Budget cuts threaten OSU ag programs

March 30, 2011 02:16 pm

4-H PROGRAMS COULD SUFFER: Union County 4-H members display goats at the Union County Fair. 4-H programs, which are administered by Oregon State University extension offices, could suffer if funding for the OSU statewide program is cut as proposed in Gov. John Kitzhaberís budget. Observer file photo
4-H PROGRAMS COULD SUFFER: Union County 4-H members display goats at the Union County Fair. 4-H programs, which are administered by Oregon State University extension offices, could suffer if funding for the OSU statewide program is cut as proposed in Gov. John Kitzhaberís budget. Observer file photo

Ag dean: Proposed reductions will devastate Extension services, agricultural experimental station, forest research lab

Oregon State University’s agricultural program has taken some hard budgetary hits in recent times, and with the state Legislature looking for ways to save money in the upcoming biennium, more are on the way.

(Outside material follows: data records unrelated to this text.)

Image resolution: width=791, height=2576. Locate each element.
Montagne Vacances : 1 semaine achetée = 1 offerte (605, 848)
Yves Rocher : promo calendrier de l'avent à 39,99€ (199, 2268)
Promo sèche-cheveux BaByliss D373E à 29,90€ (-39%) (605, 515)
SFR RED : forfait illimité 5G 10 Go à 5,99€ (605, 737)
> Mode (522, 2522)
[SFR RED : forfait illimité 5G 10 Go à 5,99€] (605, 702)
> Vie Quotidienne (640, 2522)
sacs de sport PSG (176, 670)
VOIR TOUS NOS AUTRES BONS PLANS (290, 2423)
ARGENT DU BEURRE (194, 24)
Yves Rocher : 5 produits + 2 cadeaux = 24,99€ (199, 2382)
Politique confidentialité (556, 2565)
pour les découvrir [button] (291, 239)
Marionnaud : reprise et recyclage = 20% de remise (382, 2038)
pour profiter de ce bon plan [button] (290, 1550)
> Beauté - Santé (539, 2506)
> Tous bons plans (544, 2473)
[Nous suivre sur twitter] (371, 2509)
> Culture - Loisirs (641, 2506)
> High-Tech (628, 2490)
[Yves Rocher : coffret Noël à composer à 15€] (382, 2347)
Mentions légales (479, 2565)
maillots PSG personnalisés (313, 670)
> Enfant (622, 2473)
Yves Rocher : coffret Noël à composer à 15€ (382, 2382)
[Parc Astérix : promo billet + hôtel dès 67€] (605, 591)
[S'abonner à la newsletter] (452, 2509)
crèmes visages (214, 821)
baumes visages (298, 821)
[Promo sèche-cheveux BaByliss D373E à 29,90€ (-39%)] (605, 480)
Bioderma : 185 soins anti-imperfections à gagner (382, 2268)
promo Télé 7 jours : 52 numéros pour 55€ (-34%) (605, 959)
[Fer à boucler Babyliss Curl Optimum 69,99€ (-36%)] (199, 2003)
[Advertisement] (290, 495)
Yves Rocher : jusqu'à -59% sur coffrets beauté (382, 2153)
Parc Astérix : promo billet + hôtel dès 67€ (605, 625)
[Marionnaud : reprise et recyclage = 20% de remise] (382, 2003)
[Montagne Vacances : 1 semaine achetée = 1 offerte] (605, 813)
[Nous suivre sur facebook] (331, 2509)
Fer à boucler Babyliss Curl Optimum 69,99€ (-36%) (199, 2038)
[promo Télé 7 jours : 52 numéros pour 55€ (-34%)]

That was the message from Sonny Ramaswamy, OSU’s dean of agricultural sciences, as he addressed public and private sector agricultural leaders in a meeting March 20 at Eastern Oregon University.

“We’ve got some interesting budgeting challenges ahead. I’m here to rally the forces,” Ramaswamy said as he outlined proposed cuts he says will devastate OSU Extension services, the agricultural experimental station and the forest research lab.

Ramaswamy said that when he took his job with OSU in 2009, he was told to reduce the College of Agricultural Sciences budget by $10 million.

It was painful, but at the end of the process the overall program was functioning at a level he felt he could live with.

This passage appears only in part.